Consigne écrite a:
Répondez brièvement à ces questions sur le texte cité :
(i) Dans quel journal Robert A. Kagan tient-il une tribune mensuelle ?
(ii) Quelle fonction le texte attribue-t-il à Victoria Nuland ?
(iii) D'après le résumé, que devra faire tôt ou tard l'administration Bush ?

Texte cité:

-=-=-=-=-

« Pourquoi l’Irak a besoin de plus de troupes états-uniennes »

Why Iraq Needs More U.S. Troops
Washington Post (États-Unis)

[AUTEUR] [Robert A. Kagan] est membre de la Carnegie Endowment for International Peace et directeur du Project for a New American Century, le think-tank électoral de George W. Bush. Il est analyste sur les questions de stratégie militaire pour le Weekly Standard et écrit une tribune mensuelle dans le Washington Post. Il est l’auteur de Of Paradise and Power : America and Europe in the New World Order.
Robert Kagan est le fils de Donald Kagan (professeur d’histoire à l’université de Yale), le neveu de Frederik W. Kagan (professeur d’histoire à l’Académie militaire de West Point) et l’époux de Victoria Nuland (représentante-adjointe des États-Unis à l’OTAN).

[RESUME] Tôt ou tard, l’administration Bush devra faire ce qu’elle cherche à éviter : envoyer plus de troupes américaines en Irak.

-=-=-=-=-

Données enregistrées
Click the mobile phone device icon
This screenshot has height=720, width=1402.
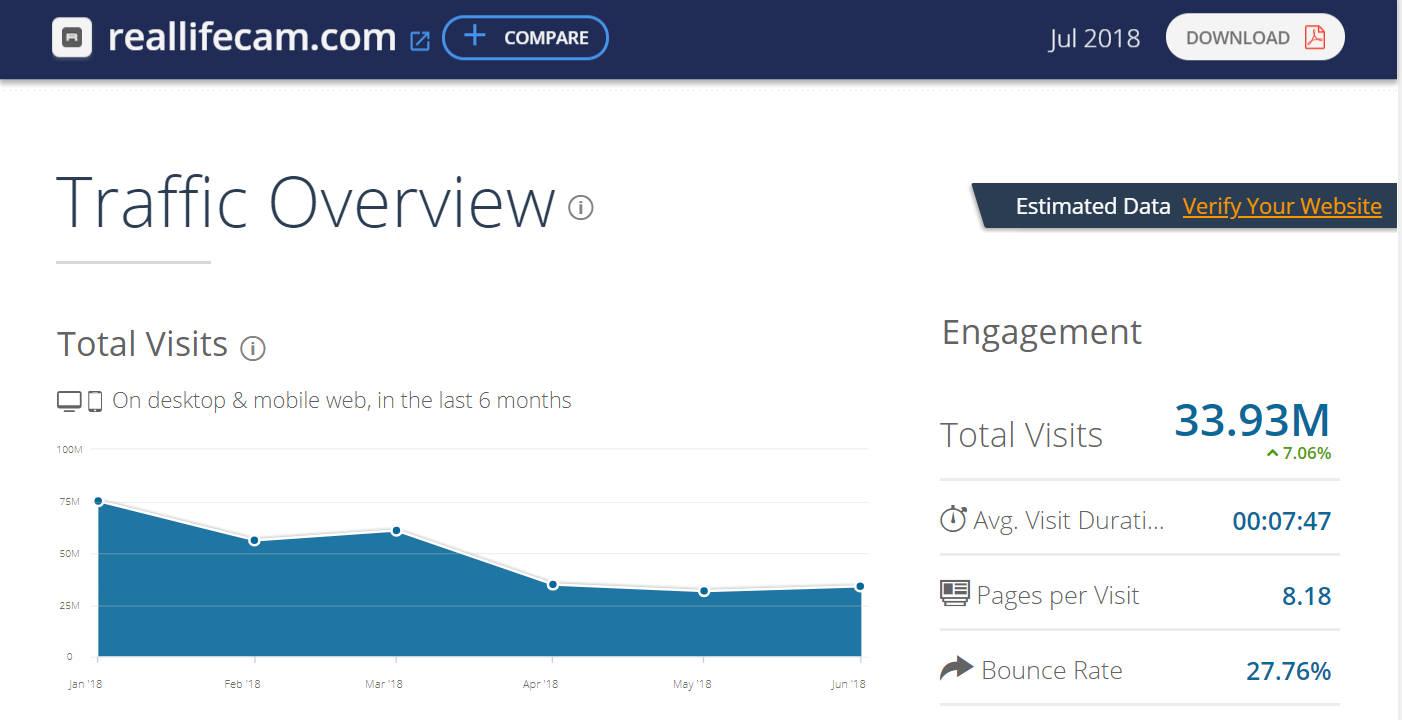95,402
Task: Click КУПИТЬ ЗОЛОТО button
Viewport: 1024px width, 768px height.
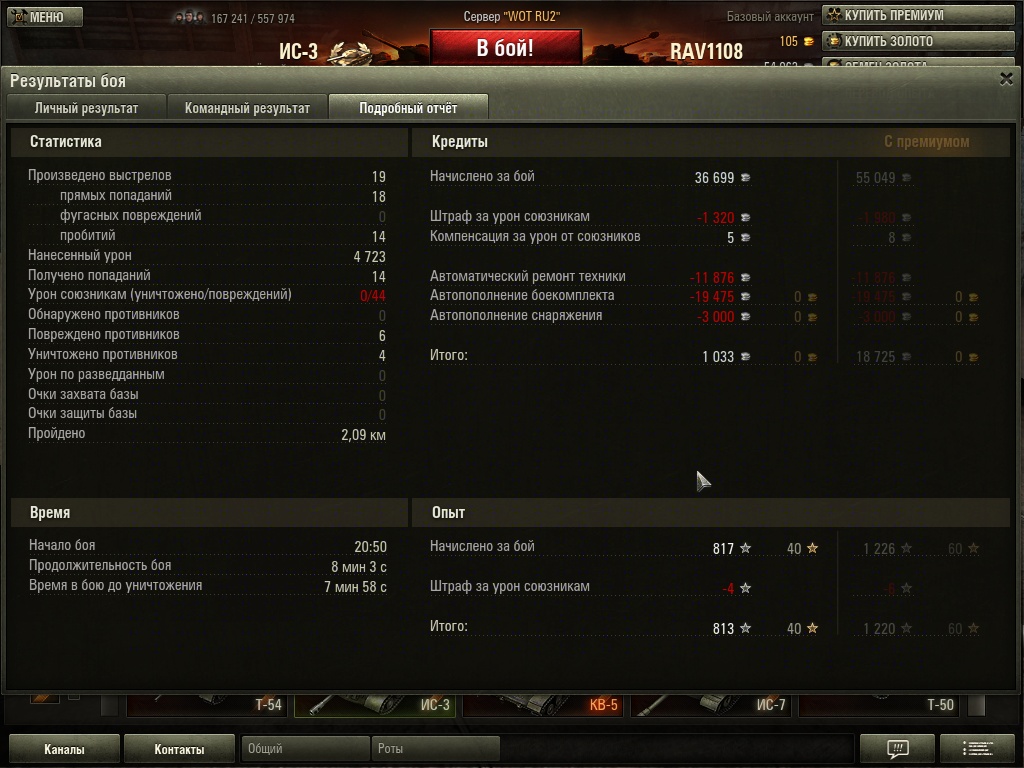Action: pyautogui.click(x=918, y=41)
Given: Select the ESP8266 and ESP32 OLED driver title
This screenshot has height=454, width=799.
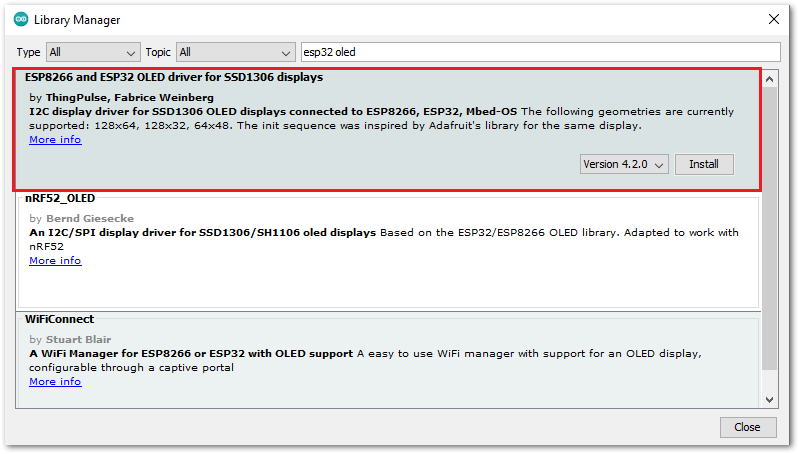Looking at the screenshot, I should coord(174,77).
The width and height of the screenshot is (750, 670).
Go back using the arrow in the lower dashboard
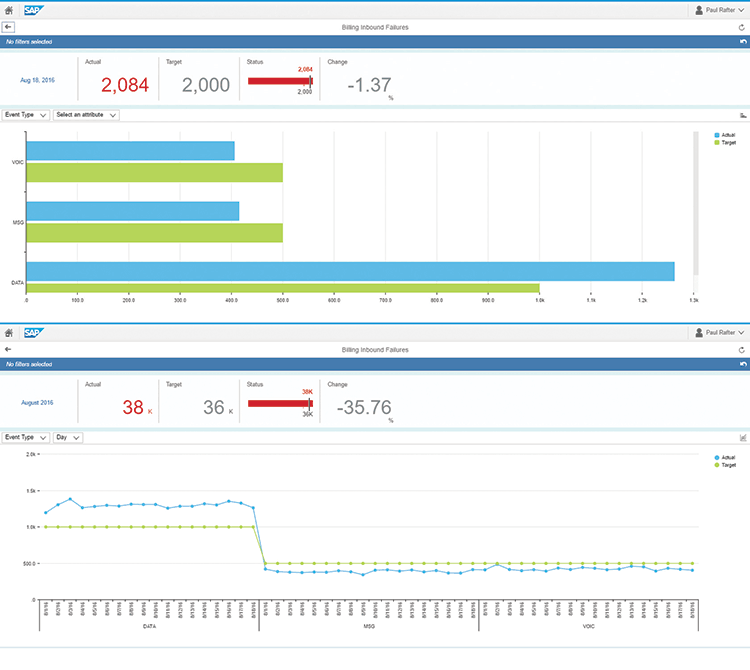click(x=8, y=350)
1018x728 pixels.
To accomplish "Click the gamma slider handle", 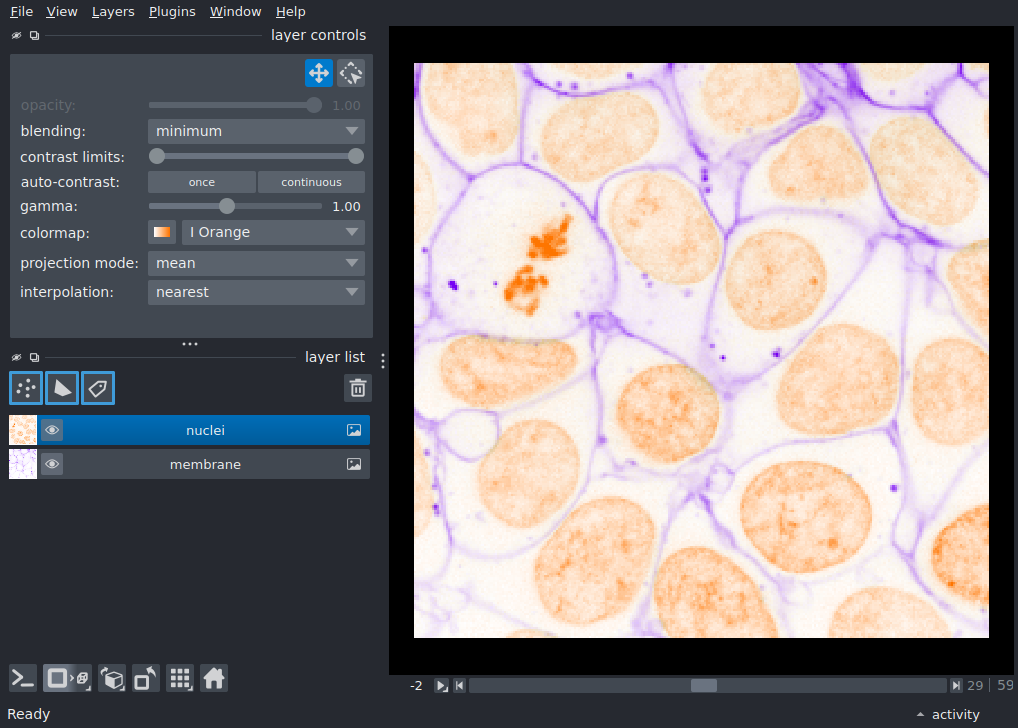I will click(227, 207).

-=-=-=-=-

Consigne écrite b:
Recopiez telles quelles les lignes de la liste, depuis son début jusqu'à la ligne contenant « Looking at the », celle-ci comprise. Laissez les images de côté dans votre réponse.

Réponse écrite a:
(i) Dans le Washington Post.
(ii) Représentante-adjointe des États-Unis à l'OTAN.
(iii) Envoyer plus de troupes américaines en Irak.

Réponse écrite b:
Click the mobile phone device icon
This screenshot has height=720, width=1402.
95,402
Task: Click КУПИТЬ ЗОЛОТО button
Viewport: 1024px width, 768px height.
Action: pyautogui.click(x=918, y=41)
Given: Select the ESP8266 and ESP32 OLED driver title
This screenshot has height=454, width=799.
Looking at the screenshot, I should coord(174,77).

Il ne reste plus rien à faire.